How to prepare for the meeting:
1. Ask for a specific meeting date/time. This will underscore its importance. Don’t have the discussion after another meeting or as a sidebar conversation. Label the meeting something that is important to the organization – not yourself: ABC Company Priorities and (Your Department).
2. What’s the goal? This meeting is not a discussion. You are not mind mapping here. It is a negotiation. Know what you want to occur by the end of the meeting: i.e., I will now spend my time working on important projects, not things that are randomly assigned to me. I have an idea on how to minimize those things and who is more appropriate to do them.
3. Know your home base. Don’t let them pull you into left and right field. You are aiming for a home run. Home base is the point you will keep going back to when the conversation goes in different directions: i.e., “How am I bringing the most value possible in meeting our strategic priorities?”
4. Have your boss’ back with power and respect. Get your boss to say yes and share their thoughts: i.e., “What are your thoughts?” “Would you agree?” “What do you think about that?” “So what do you think is realistic?” “Help me prioritize…”
You: Thanks for meeting with me. I want to talk to you about our priorities.
You: I understand with the recent cutbacks we have competing priorities on our table. I’d like to talk to you about how to prioritize for the maximum impact. What are your thoughts about that?
Manager: That sounds very sensible.
You: Would you agree that the purpose of our work is to increase our revenues?
Manager: Definitely. That’s big part of our roles.
You: Yes, that’s the reason why I want to suggest I dedicate about 70% of my time to complete the (XXX) project, because that will ensure that our goal is met on time and our division leader is satisfied as are our customers. What do you think about that? (Notice this says nothing about how you feel about doing ‘busy work’ and not liking what you are doing. It also shoots high on the percentage because it will surely come down form there.)
Manager: I hear what you’re saying but I’m not sure that 70% is realistic, because there’s too much other work to do, and too many other priorities to consider.
You: So, what do you think is a realistic allocation of my time for this project?
Manager: At the moment, maximum 10% of your time per week can go towards that. There are too many other things on the table right now.
You: Help me prioritize.
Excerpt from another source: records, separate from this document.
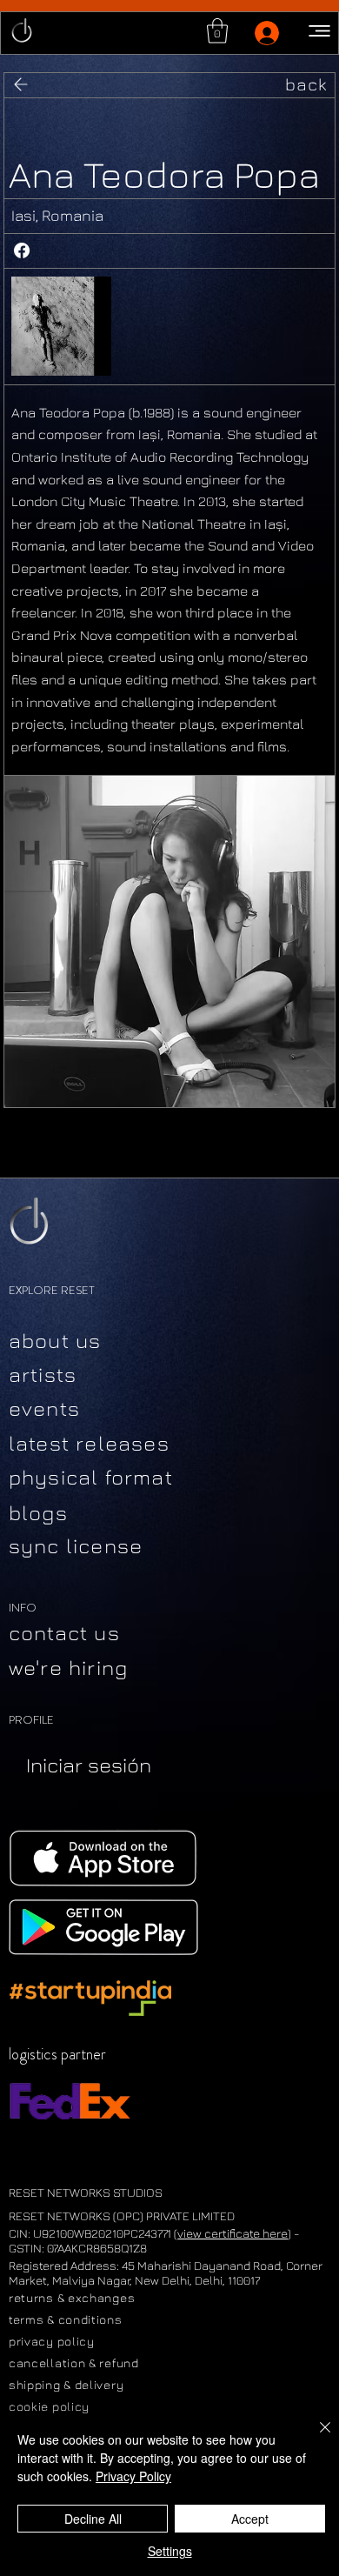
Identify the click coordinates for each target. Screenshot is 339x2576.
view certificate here (232, 2233)
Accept (250, 2518)
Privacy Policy (133, 2476)
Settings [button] (170, 2550)
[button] (217, 30)
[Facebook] (21, 250)
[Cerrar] (315, 2438)
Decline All (93, 2518)
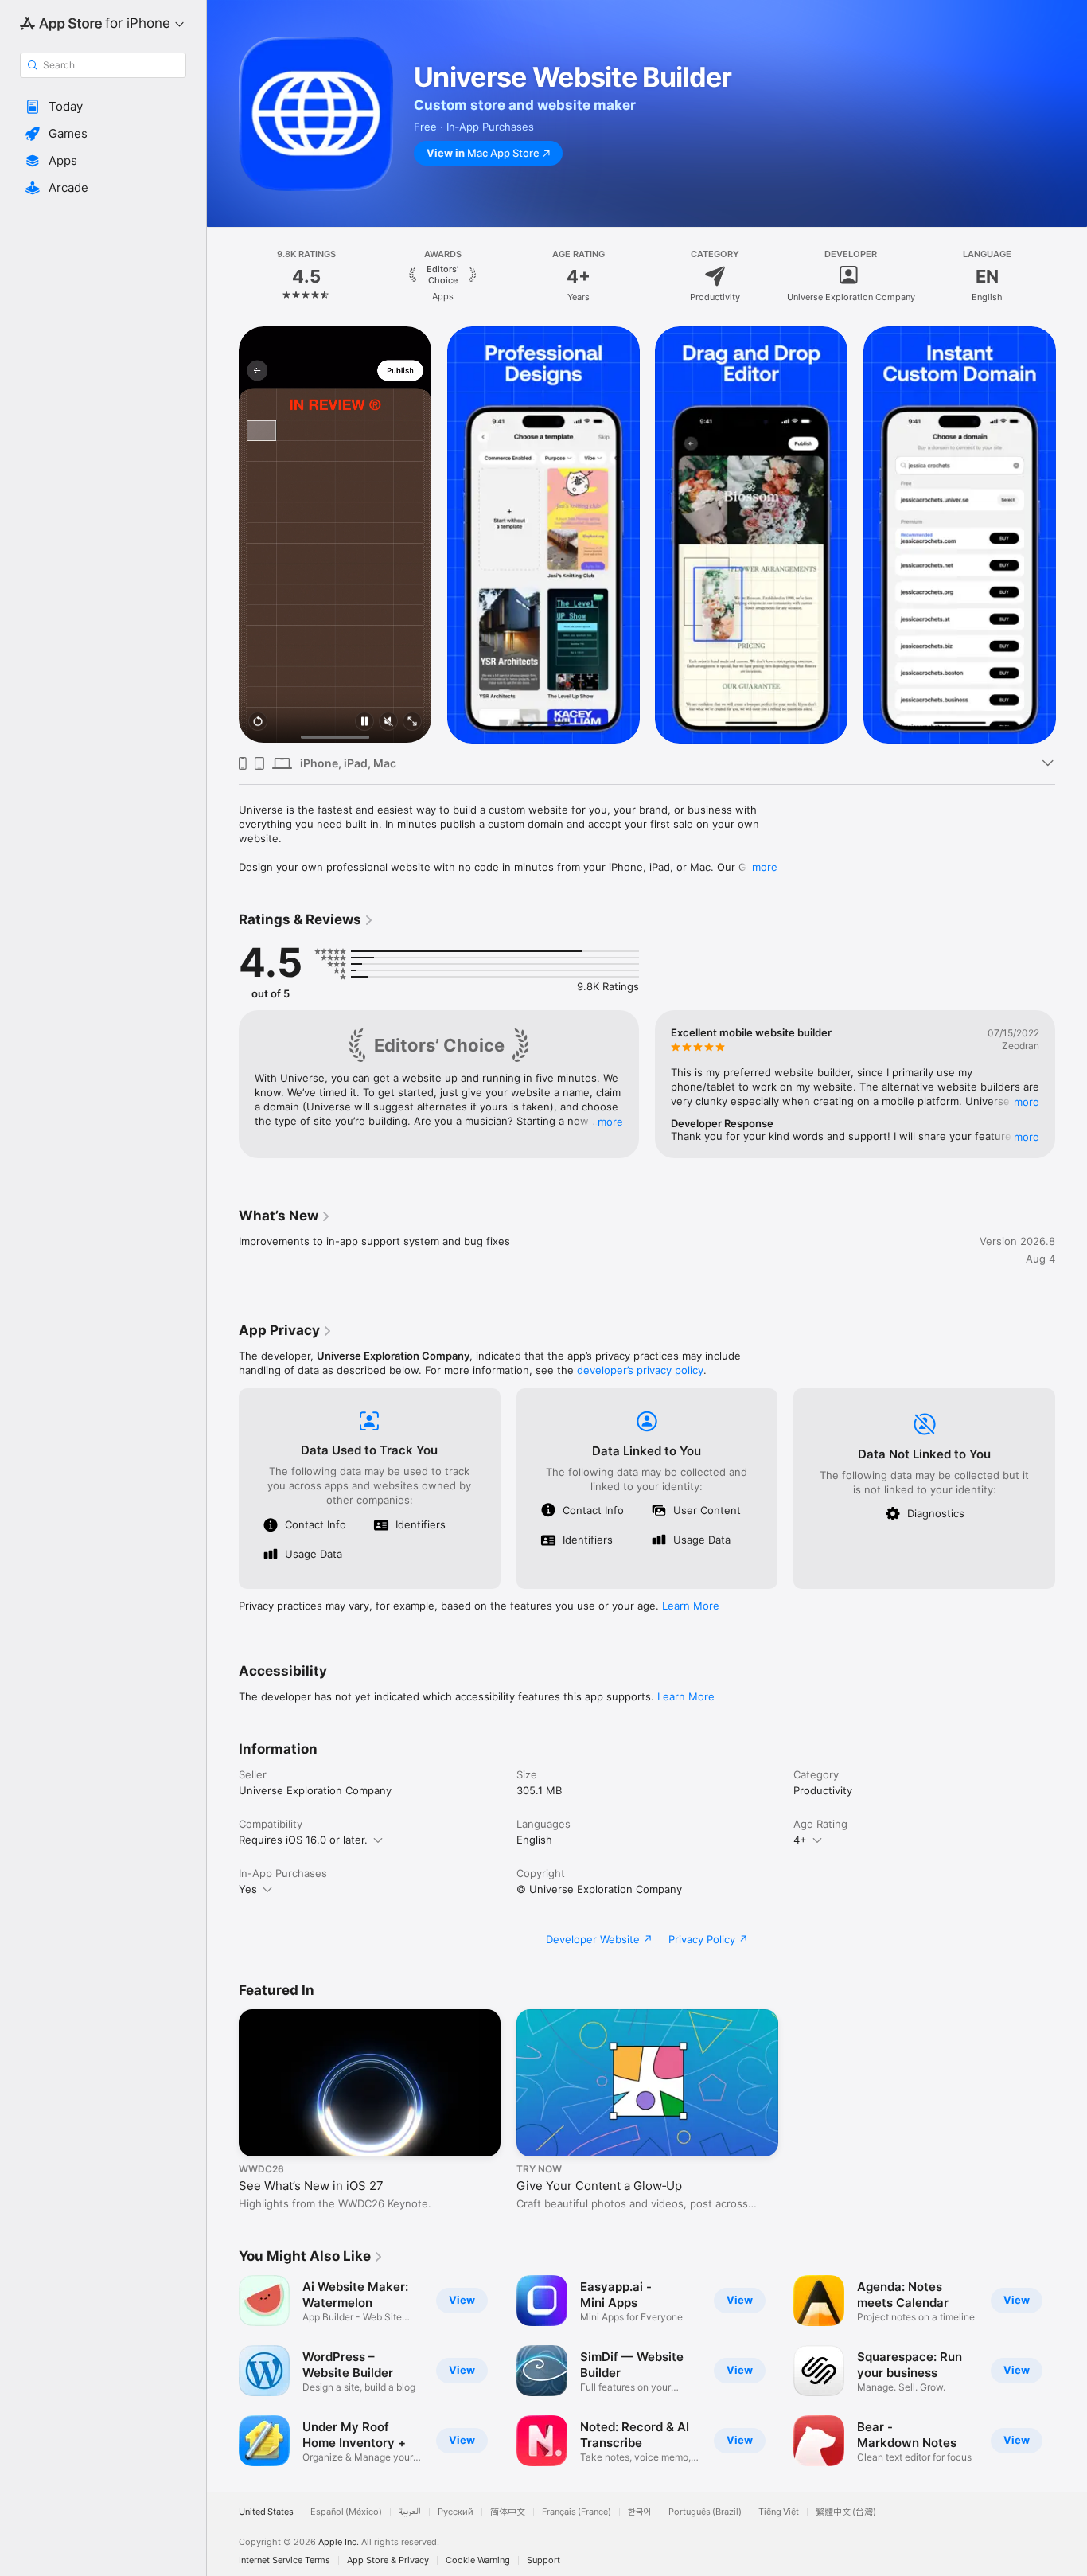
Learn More (690, 1605)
What of the things on the table right now is the most important in your eyes?
Manager: In my eyes, we have a particular project that is running at the moment that is very important that has been laid down from the top. It’s going to be the pillar project for our company. At the moment no one's been assigned to manage it, and we need you to manage it.
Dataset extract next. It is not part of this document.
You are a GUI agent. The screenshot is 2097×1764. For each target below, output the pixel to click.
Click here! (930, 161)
You: Okay, I just want to better understand the perspective of the folks at the top. What do you suppose was the reason they believe this should be the pivotal project?
Manager: That is a very good question. I don’t know. I’d have to ask my manager.
You: I have a suggestion. Would you be open to it?
You: In order for me to do a good job well, I really need to understand the reason why I’m doing something. That’s the reason why I’d like to ask if you’d let me sit in on the next meeting with the CTO to discuss this particular project.
Manager: That sounds very reasonable.
You: I’d appreciate that. That would really help me understand why this pillar project is higher priority than the integration project.
Manager: that makes a lot of sense. Let’s get it on the books.
Here's the takeaway:
1. Prioritization IS a negotiation. It brings clarity and concreteness to what should happen moving forward.
2. Your boss will appreciate your presence, candor, respect and prioritization of what is best for the team and organization.
3. It positively positions your leadership brand and impact focus.